= PROBLEM SET =
1. Reproduce everything in the article on the COVID-19 vaccine for children, from "Benefits vs. risks" down to "than in adults.".
2. Summarize the article on the COVID-19 vaccine for children in two sentences.
3. Extend the article on the COVID-19 vaccine for children, picking up after its final paragraph.

[[ PASSAGE PROVIDED, beginning ]]

PARK RAPIDS, Minn. — Area doctors are expressing confidence in the medical science that led to approval of a COVID-19 vaccine for children ages 5-11.
Dr. Sarah Frenning, a pediatrician at Essentia Health Park Rapids Clinic; Dr. Johnna Nynas, an obstetrician-gynecologist at Sanford Bemidji Medical Center; and Dr. Jill Olson, a family physician at Sanford Family Medicine in Bemidji, all followed the progress of studies on Pfizer’s pediatric vaccine.
The doctors said in interviews that they would not only recommend the vaccine in their clinical practice, but would have their own children immunized as soon as possible.
With the delta variant, Olson said, cases of children with COVID-19 have increased disproportionately. She cited an American Academy of Pediatrics report saying that almost 25% of COVID-19 cases in recent weeks were pediatric cases.
“We’re seeing it now more in children,” she said, “and we are seeing rates of hospitalization increase across the country.”
COVID-19 is unpredictable, Nynas said, with some patients having a mild or asymptomatic case and others ending up in intensive care.
“As a physician, that’s extremely terrifying to consider,” she said. “And as a parent, that’s my fear for my kids.”
Benefits vs. risks
Frenning said the FDA and the CDC carefully weighed the efficacy and safety of Pfizer’s pediatric dose, finding that the benefits outweigh the risks.
Evidence from studies on 5- to 11-year-olds shows that the Pfizer vaccine is 90.7% effective in that age group, Frenning said, while no severe adverse outcomes were traced to the vaccine. The most common side effects were fatigue, headache and muscle pain, more common after the second dose but typically less severe than in adults.
Olson called it “the most studied vaccine that we’ve ever had. Over 3.8 billion people have gotten it. Of that, 247 million were pediatrics, ages 12 and older.”
She said the FDA is “definitely not rushing this process. They’re careful, and they’re asking very pointed questions, and they’re very transparent. So, I have zero concerns with the safety of this vaccine.”

[[ PASSAGE PROVIDED, end ]]
[[ SOURCE INFORMATION, beginning ]]

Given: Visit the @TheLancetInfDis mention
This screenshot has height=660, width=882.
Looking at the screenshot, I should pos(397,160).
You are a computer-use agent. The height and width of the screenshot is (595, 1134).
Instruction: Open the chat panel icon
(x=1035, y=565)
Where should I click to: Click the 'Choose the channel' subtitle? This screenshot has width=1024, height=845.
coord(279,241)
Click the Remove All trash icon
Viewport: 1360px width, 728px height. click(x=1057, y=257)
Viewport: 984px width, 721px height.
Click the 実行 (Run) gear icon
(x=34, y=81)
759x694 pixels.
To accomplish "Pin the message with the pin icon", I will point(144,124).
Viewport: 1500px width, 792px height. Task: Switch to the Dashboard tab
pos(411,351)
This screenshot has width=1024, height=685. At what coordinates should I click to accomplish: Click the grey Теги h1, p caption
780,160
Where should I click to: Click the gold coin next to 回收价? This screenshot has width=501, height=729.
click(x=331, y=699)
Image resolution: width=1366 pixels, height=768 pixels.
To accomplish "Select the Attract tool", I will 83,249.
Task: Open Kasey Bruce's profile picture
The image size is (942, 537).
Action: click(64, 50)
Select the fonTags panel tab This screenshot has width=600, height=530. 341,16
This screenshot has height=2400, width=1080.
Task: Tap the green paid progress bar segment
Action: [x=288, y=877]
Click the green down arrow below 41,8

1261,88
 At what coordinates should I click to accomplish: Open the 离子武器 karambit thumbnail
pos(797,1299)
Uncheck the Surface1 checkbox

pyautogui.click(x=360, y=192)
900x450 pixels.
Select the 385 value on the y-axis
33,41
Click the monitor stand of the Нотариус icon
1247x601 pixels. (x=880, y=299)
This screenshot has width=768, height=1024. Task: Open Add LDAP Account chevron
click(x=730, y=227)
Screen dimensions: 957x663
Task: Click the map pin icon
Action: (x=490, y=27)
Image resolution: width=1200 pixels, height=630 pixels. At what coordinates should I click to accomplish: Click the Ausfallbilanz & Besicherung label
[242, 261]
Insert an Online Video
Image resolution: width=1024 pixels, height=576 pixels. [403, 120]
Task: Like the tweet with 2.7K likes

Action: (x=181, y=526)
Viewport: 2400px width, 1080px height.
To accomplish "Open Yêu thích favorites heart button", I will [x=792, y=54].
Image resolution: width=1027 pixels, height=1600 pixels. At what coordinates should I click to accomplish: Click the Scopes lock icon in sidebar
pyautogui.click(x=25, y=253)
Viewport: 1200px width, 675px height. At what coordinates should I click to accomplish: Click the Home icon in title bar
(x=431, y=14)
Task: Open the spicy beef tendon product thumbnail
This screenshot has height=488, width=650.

[[ SOURCE INFORMATION, end ]]

= ANSWERS IN ORDER =
1.
Benefits vs. risks
Frenning said the FDA and the CDC carefully weighed the efficacy and safety of Pfizer’s pediatric dose, finding that the benefits outweigh the risks.
Evidence from studies on 5- to 11-year-olds shows that the Pfizer vaccine is 90.7% effective in that age group, Frenning said, while no severe adverse outcomes were traced to the vaccine. The most common side effects were fatigue, headache and muscle pain, more common after the second dose but typically less severe than in adults.

2. Three doctors from Park Rapids and Bemidji who followed the studies of Pfizer's vaccine for children ages 5-11 said they would recommend it and would have their own children immunized as soon as possible, pointing to rising pediatric cases under the delta variant. They cited study results showing 90.7% effectiveness in that age group with no severe adverse outcomes traced to the vaccine, and one doctor said she had zero concerns about its safety.

3.
Nynas explained the shot’s side effects as an immune response the vaccine triggers.
“Most of the types are pretty mild,” she said. “They last less than a couple days.”
In children, Nynas said, the most common symptoms reported in the trials was redness or swelling around the injection site. “There can be some fatigue and tiredness and some muscle aches and occasional fevers,” she added.
The FDA looked at the risk of myocarditis induced by the vaccine. “It’s a concern that a lot of my parents ask me about,” said Nynas.
The condition, an inflammation around the heart, is most often reported among older teenage boys after getting the shot. However, Nynas said, myocarditis can happen after any vaccine or with any illness. In her practice, she has seen it associated with the influenza virus. It can be treated with anti-inflammatory drugs and usually lasts less than a week.
Frenning said cases of myocarditis following the jab tend to be relatively mild, while the risk of myocarditis is higher with COVID-19 and cases are more severe.
“It’s actually a much scarier prospect getting it from COVID,” she said.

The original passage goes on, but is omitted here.